**Selected passage:**
------------------------------------

The 802.11 DCF attempts to avoid collisions by requiring every node wait (i.e. backoff) a random period and sense the medium before transmitting. The random wait is designed to stagger transmission attempts by nodes that are not otherwise coordinated. Collisions could be made less likely by using longer random backoff periods. But long backoff periods reduce overall medium utilization, negatively impacting performance. Shorter backoff periods increase medium utilization, but also increase the probability that nodes select the same random value and collide. The 802.11 DCF balances this tradeoff with its contention window definition, discussed above.

The DCF backoff procedure divides each waiting period into discrete slots. Nodes wait an integral number of slots before transmitting. The slot duration is 9 µsec.

When physical carrier sensing works correctly, we expect that collisions will occur when two nodes select the same backoff slot count and initiate their transmissions in the same slot. When physical carrier sensing is disabled, nodes will still collide when they choose the same slot count. But other nodes, with larger backoff slot values, will fail to sense the collision and will initiate their own transmission in a future slot that may overlap the ongoing colliding transmissions.

We can test these expectations by analyzing the timestamps of PHY Tx events in the node logs by extracting the Tx timestamps and Tx durations overlapping Tx events. When overlapping Tx events are located, the timestamps of the Tx events are compared to compute the difference in Tx start times. We expect this difference to be small (specifically, within a single 9 µs slot) when carrier sensing allows nodes to defer to ongoing collisions.

The plots below show the results of this analysis for all 4 traffic flows with physical carrier sensing enabled (left) and disabled (right).

------------------------------------

[Rows of pointing data]
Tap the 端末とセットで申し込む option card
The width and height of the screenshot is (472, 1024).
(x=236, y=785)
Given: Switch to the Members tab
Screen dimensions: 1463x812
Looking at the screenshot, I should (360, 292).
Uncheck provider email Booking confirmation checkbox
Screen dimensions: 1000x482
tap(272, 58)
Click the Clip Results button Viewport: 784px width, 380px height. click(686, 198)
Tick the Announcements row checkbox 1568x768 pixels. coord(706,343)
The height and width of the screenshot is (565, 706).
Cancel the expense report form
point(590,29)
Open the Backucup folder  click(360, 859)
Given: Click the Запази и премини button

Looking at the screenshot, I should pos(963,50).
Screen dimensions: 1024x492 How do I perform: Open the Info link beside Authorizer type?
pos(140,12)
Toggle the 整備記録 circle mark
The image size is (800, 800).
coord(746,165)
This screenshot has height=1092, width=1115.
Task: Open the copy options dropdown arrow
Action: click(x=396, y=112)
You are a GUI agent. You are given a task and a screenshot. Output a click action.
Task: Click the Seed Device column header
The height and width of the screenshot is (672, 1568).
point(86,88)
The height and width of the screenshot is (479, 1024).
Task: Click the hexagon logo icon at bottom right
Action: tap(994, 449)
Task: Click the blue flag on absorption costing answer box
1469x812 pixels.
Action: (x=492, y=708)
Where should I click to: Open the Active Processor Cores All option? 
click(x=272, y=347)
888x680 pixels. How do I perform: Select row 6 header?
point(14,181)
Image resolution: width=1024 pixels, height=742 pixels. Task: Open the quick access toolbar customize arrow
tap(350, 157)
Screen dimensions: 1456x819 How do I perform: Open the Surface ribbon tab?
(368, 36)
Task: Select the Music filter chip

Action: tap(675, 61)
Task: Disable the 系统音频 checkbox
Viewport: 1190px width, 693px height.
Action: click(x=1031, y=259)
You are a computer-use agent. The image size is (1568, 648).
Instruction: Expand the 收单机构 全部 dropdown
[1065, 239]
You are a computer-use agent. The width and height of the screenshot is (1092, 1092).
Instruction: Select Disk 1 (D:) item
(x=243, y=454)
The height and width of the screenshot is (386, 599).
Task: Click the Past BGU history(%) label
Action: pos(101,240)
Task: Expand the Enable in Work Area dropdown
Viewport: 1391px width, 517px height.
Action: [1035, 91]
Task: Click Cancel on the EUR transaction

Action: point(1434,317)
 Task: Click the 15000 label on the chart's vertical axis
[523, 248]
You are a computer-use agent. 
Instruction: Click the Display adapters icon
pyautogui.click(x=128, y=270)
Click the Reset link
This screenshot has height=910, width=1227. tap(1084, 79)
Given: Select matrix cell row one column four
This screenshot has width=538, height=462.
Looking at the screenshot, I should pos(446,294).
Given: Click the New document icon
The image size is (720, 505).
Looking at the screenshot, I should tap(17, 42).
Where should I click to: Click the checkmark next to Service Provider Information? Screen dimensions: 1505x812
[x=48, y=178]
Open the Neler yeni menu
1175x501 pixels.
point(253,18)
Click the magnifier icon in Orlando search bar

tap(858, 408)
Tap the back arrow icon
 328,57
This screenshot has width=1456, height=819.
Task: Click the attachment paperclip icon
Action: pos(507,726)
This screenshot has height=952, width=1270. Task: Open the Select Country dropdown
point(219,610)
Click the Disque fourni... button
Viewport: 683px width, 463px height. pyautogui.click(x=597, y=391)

------------------------------------

**To do:** Reproduce word for word the part of the passage on 802.11 backoff from "We can test" to "and disabled (right).".

**Complete answer:**
We can test these expectations by analyzing the timestamps of PHY Tx events in the node logs by extracting the Tx timestamps and Tx durations overlapping Tx events. When overlapping Tx events are located, the timestamps of the Tx events are compared to compute the difference in Tx start times. We expect this difference to be small (specifically, within a single 9 µs slot) when carrier sensing allows nodes to defer to ongoing collisions.

The plots below show the results of this analysis for all 4 traffic flows with physical carrier sensing enabled (left) and disabled (right).